### 要件
以下の記録をすべて、一字一句変えずに書き写してください。画像は含めないでください。

(ポインティング用データセットの記録)

◇ ◇ ◇ ◇

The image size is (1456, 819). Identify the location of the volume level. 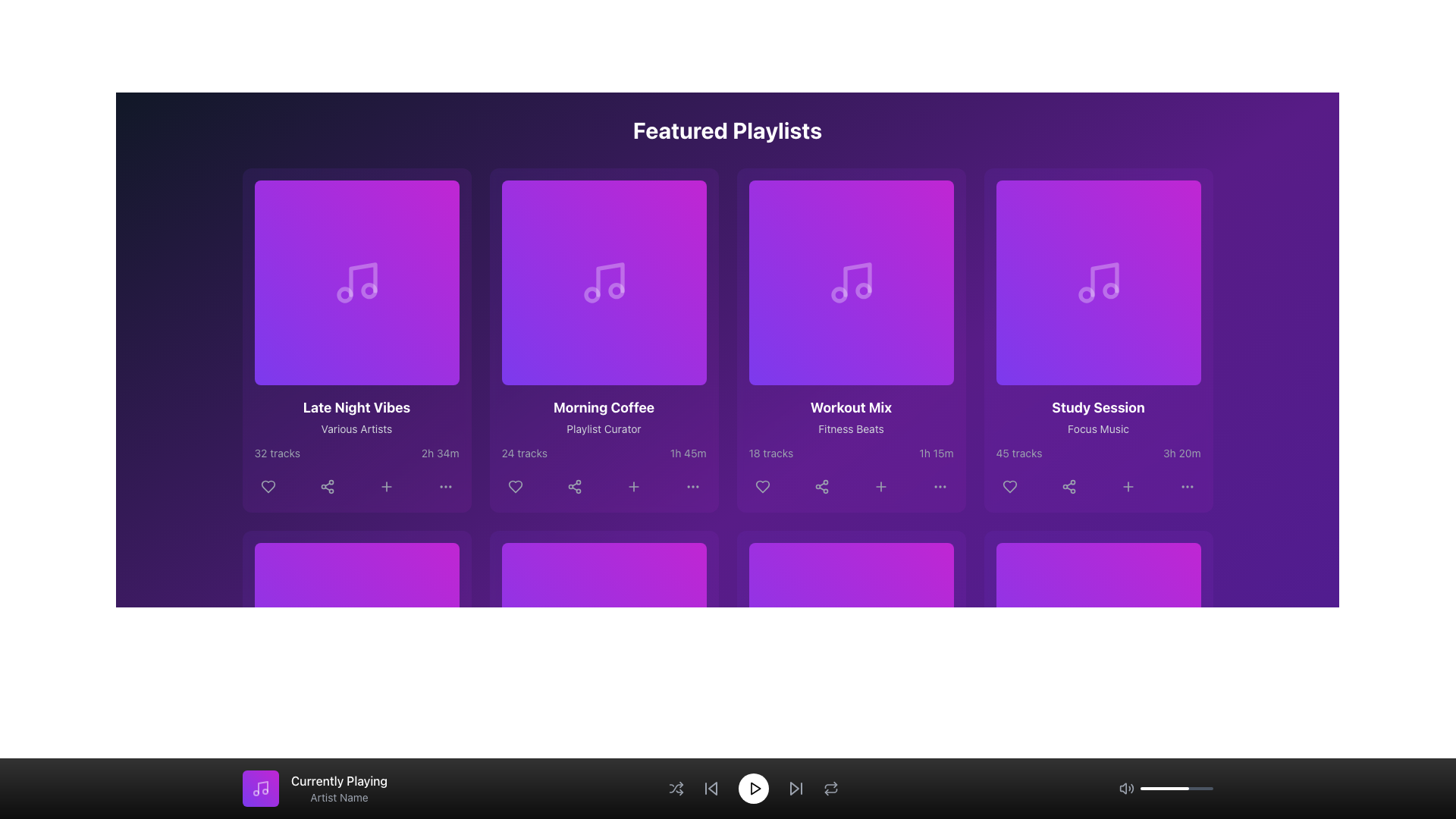
(1192, 788).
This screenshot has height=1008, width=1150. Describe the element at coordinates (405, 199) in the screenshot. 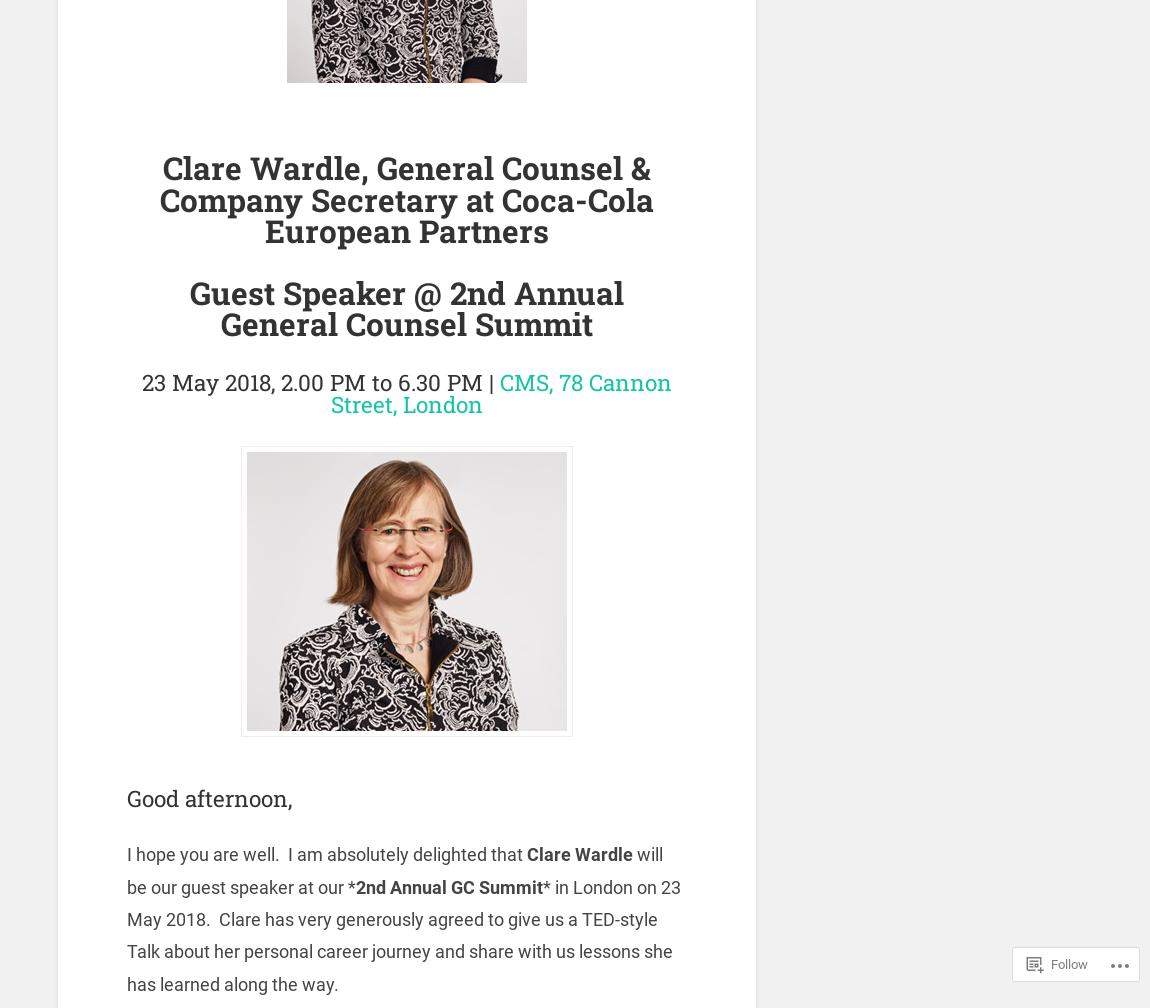

I see `'Clare Wardle, General Counsel & Company Secretary at Coca-Cola European Partners'` at that location.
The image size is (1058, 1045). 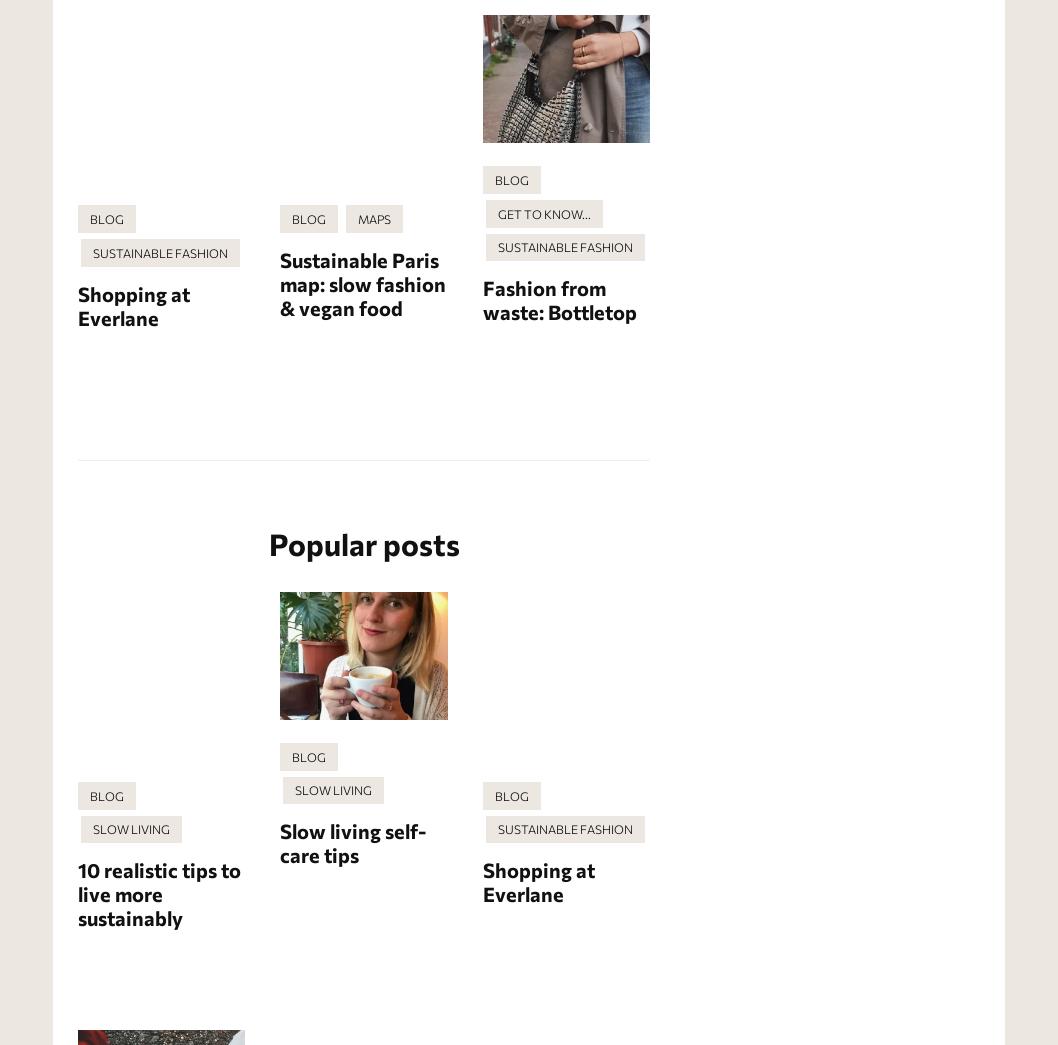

◇ ◇ ◇ ◇

### 解答全文
The image size is (1456, 819). Identify the location of the volume level. 
(1192, 788).
This screenshot has height=1008, width=1150. Describe the element at coordinates (405, 199) in the screenshot. 

I see `'Clare Wardle, General Counsel & Company Secretary at Coca-Cola European Partners'` at that location.
The image size is (1058, 1045). 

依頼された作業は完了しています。